**Work instruction 1**
In the text on how LLMs work, roughly how many words does a token equal?
**Work instruction 2**
Please reproduce the text on how LLMs work from "How LLMs Work" up to and including "tokens than prose.".

**Excerpted text**
* * *
How LLMs Work
Large Language Models are transformer-based neural networks trained to predict the next token in a sequence. Understanding the core mechanics helps you prompt more effectively, interpret outputs more accurately, and know when to trust -- or question -- a model's response.
Training Pipeline
Tokens, Not Words
LLMs process text as tokens -- roughly 0.75 words each. A token is a byte-pair encoding unit. Understanding tokens explains why models sometimes split words oddly, why context windows are measured in tokens, and why code often costs more tokens than prose.
Attention Mechanism
The transformer's self-attention mechanism lets every token attend to every other token in the context window. This is why LLMs can reason over long documents -- but also why inference cost scales quadratically with context length.
Temperature and Sampling
After computing a probability distribution over possible next tokens, the model samples from it. Temperature controls the sharpness of the distribution: 0 = always the most likely token (deterministic), 1 = sample proportionally to probabilities.
Knowledge Cutoffs
LLMs know nothing about events after their training cutoff. They also have no real-time access unless given tools. Always verify time-sensitive facts with retrieval or web search rather than trusting training-data recall.
LLMs generate plausible-sounding text by predicting likely next tokens -- they are not retrieval systems and have no concept of "truth." This means they can confidently generate false facts, fake citations, or incorrect code. Always verify outputs for high-stakes decisions.
* * *
**Material supplied**
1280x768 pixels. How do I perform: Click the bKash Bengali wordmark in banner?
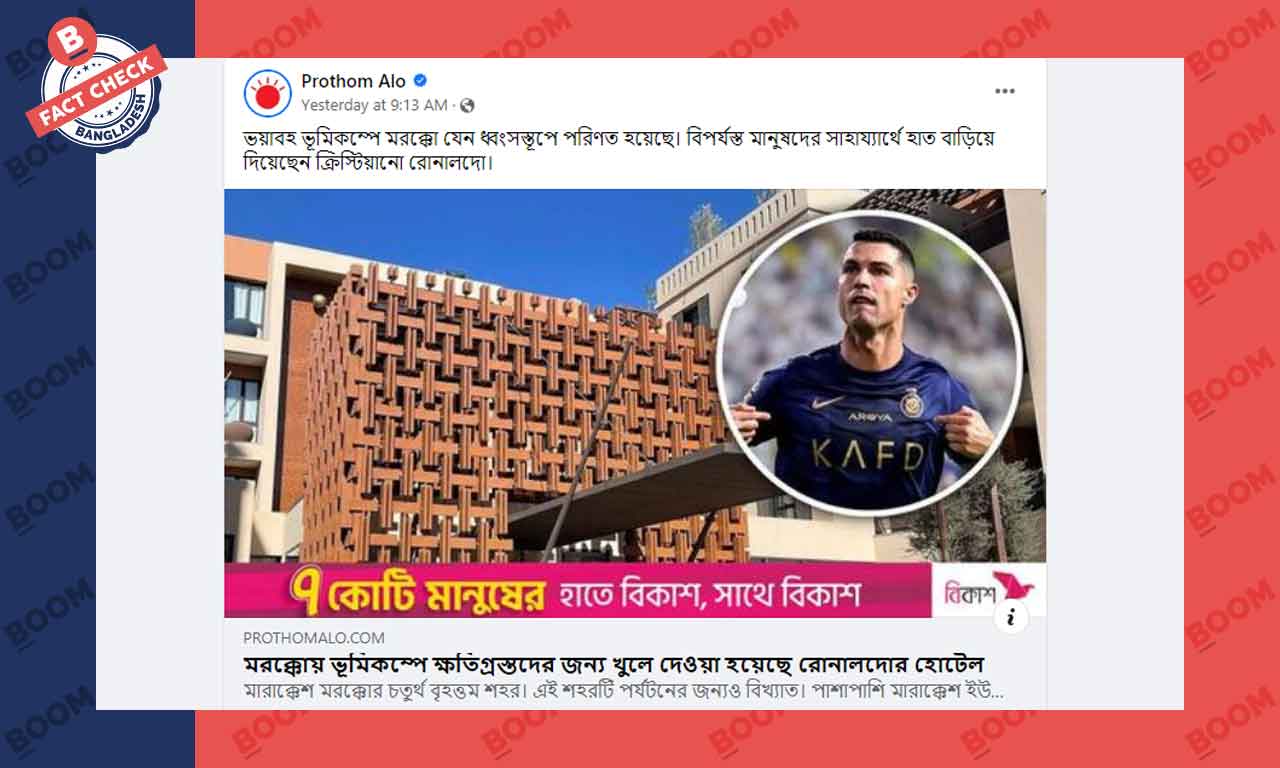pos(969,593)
* * *
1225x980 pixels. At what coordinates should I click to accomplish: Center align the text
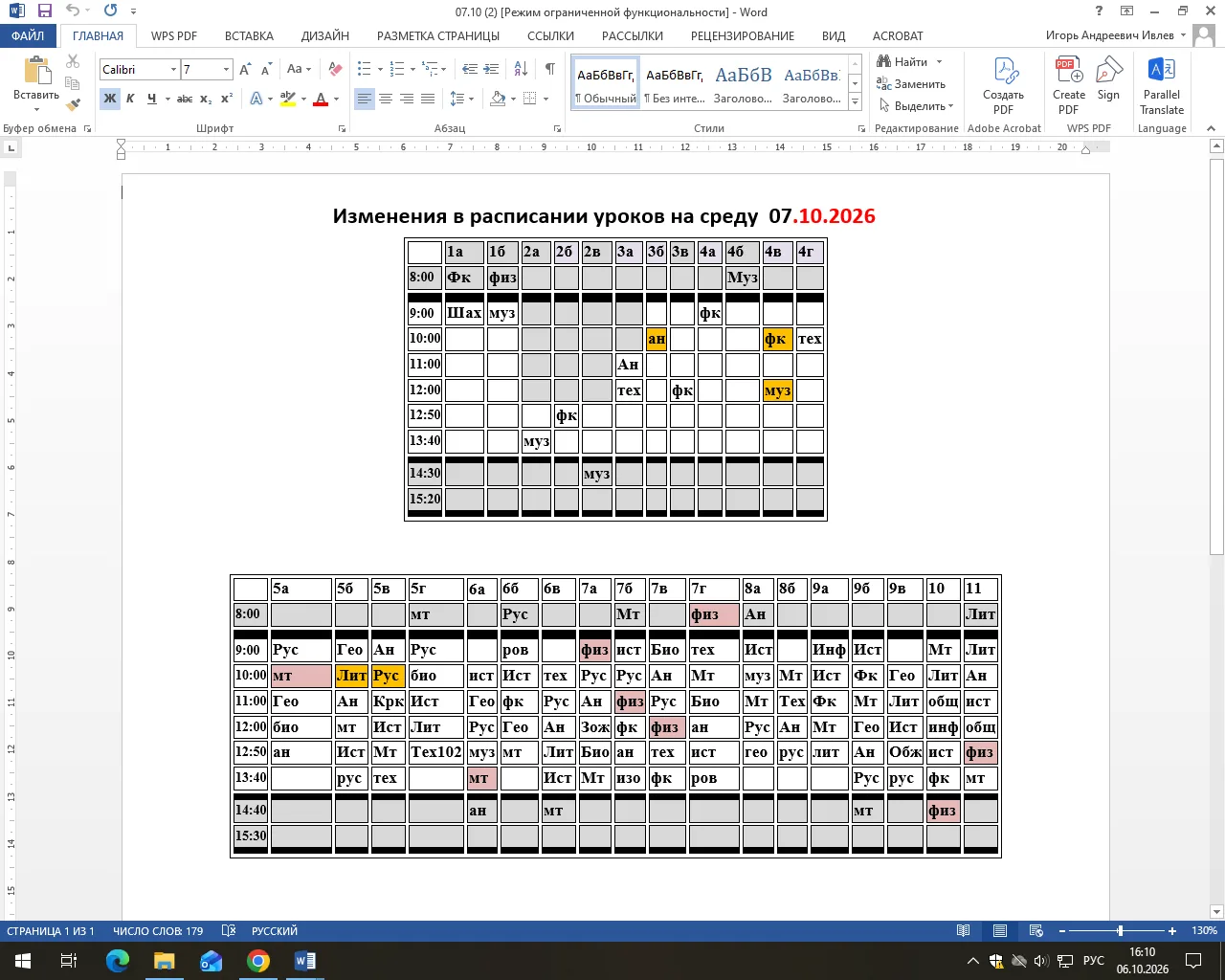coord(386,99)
* * *
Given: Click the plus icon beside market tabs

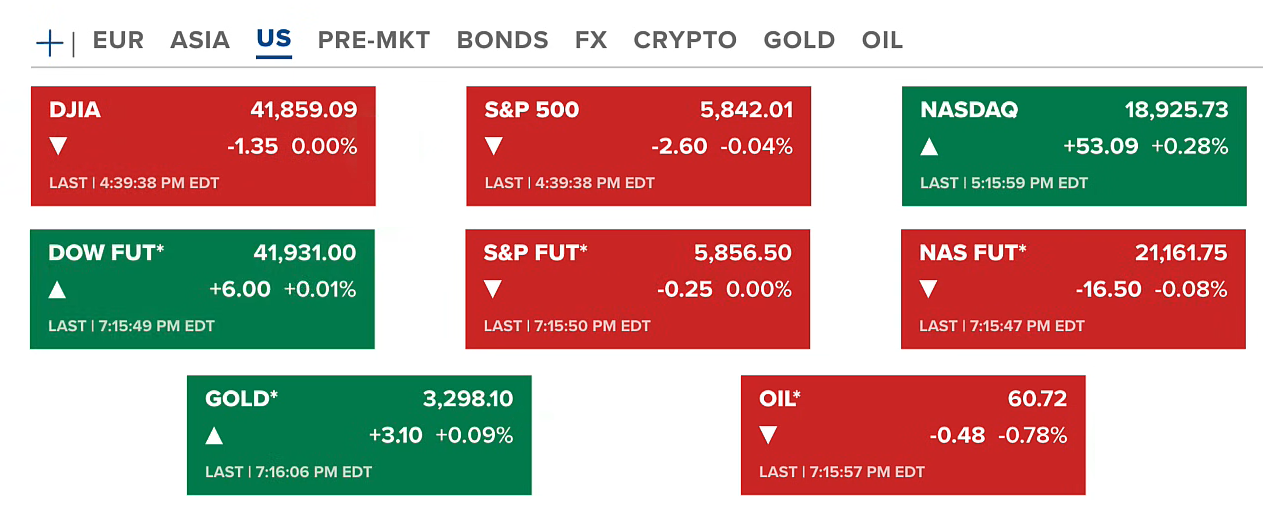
* * *
**Answer section 1**
Roughly 0.75 words.

**Answer section 2**
How LLMs Work
Large Language Models are transformer-based neural networks trained to predict the next token in a sequence. Understanding the core mechanics helps you prompt more effectively, interpret outputs more accurately, and know when to trust -- or question -- a model's response.
Training Pipeline
Tokens, Not Words
LLMs process text as tokens -- roughly 0.75 words each. A token is a byte-pair encoding unit. Understanding tokens explains why models sometimes split words oddly, why context windows are measured in tokens, and why code often costs more tokens than prose.